Independente da origem, o whisky se disseminaria em ambas as regiões ao longo dos séculos XVI e XVII, mas sem grandes evoluções tecnológicas e sempre em escala artesanal. O primeiro registro de uma destilaria que produzia a bebida em escala comercial data de 1690, mencionando uma certa destilaria Ferintosh, sobre a qual há poucas informações. Foi no mesmo século, em 1644, que foram introduzidos os primeiros impostos sobre a bebida, o que fomentou a produção ilegal.
Século XVIII: a era das destilarias ilegais
Ao longo dos anos 1700, a produção de whisky crescia na Escócia e na Irlanda, com destilarias ainda relativamente pequenas, mas que já produziam visando o lucro. Contudo, as rígidas leis escocesas e a cobrança de impostos resultaram na proliferação das destilarias ilegais, que, segundo estimativas, respondiam por metade da produção em toda a Escócia em 1820.

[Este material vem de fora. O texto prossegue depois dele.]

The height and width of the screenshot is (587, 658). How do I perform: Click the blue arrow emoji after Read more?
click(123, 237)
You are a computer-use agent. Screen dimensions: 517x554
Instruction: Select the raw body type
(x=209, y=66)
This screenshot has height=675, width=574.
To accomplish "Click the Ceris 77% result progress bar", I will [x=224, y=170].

O contrabando de whisky destilado ilegalmente e as tentativas das autoridades de coibirem a prática são descritas em um artigo da Scotch Whisky Association como “um jogo de gato e rato”, no qual os produtores irregulares e os contrabandistas sempre encontravam novas formas de burlar a legislação.

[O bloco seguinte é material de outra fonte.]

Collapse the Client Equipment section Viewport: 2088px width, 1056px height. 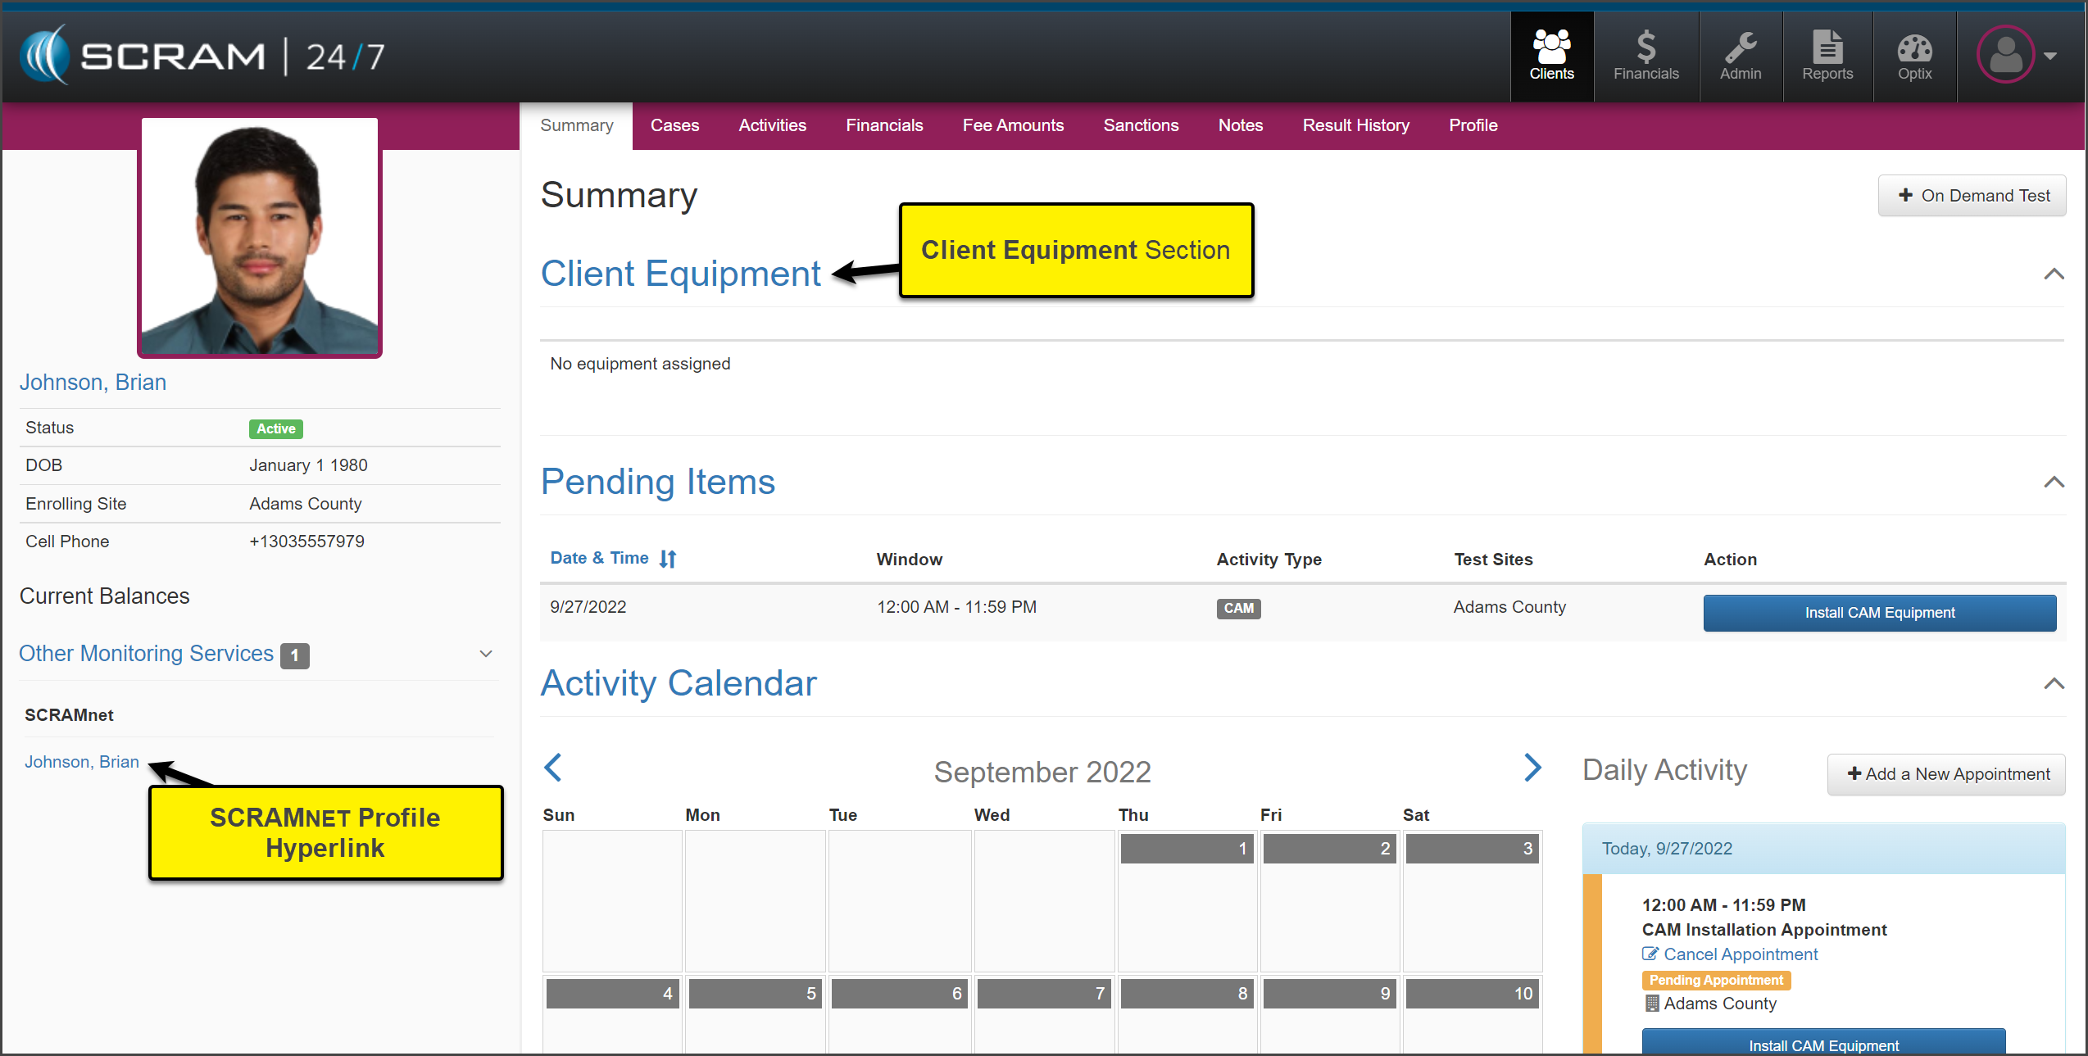(x=2053, y=274)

A questão fiscal pressionava as grandes destilarias legalizadas a utilizarem produtos de baixa qualidade, com pouca cevada maltada e muitos cereais não maltados mais baratos, além de apressarem o processo de produção do whisky, de forma a reduzir os custos para conseguir pagar as elevadas taxas cobradas pelo fisco, resultando em um produto de péssima qualidade que não agradava os consumidores.

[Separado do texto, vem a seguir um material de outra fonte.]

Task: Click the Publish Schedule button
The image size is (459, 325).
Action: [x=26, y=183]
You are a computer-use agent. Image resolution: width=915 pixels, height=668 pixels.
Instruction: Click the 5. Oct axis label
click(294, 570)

Em contrapartida, o whisky produzido pelas destilarias ilegais, majoritariamente situadas na região norte da Escócia, utilizava muito mais malte em sua composição e adotavam processos mais sofisticados, oferecendo um produto de qualidade muito superior, uma vez que não era preciso pagar as pesadas taxas às quais estavam sujeitos seus concorrentes que seguiam a lei. Por se tratar de um mercado ilegal, era comum que a violência fosse empregada pelos produtores e distribuidores de whisky ilícito para assegurar seus interesses, demandando uma resposta das autoridades.
Vale mencionar também que a produção de whisky nos Estados Unidos teve origem no final do século XVIII, contribuindo para a disseminação da bebida no continente americano e criando novos estilos, como o bourbon e o rye whiskey.
Excise Act de 1823: uma revolução na indústria do whisky
Em 1823, foi publicado um Excise Act (“ato fiscal”, em tradução livre) que estabeleceria as bases para a indústria do whisky na Escócia e na Irlanda, detalhando ao longo de 52 páginas as regulamentações às quais estariam sujeitos os produtores do destilado, tratando sobre como as destilarias deveriam ser construídas e os equipamentos que deveriam ser utilizados na produção e estabelecendo uma taxa de 10 libras para o licenciamento de alambiques, reduzindo também as possibilidades de evasão fiscal.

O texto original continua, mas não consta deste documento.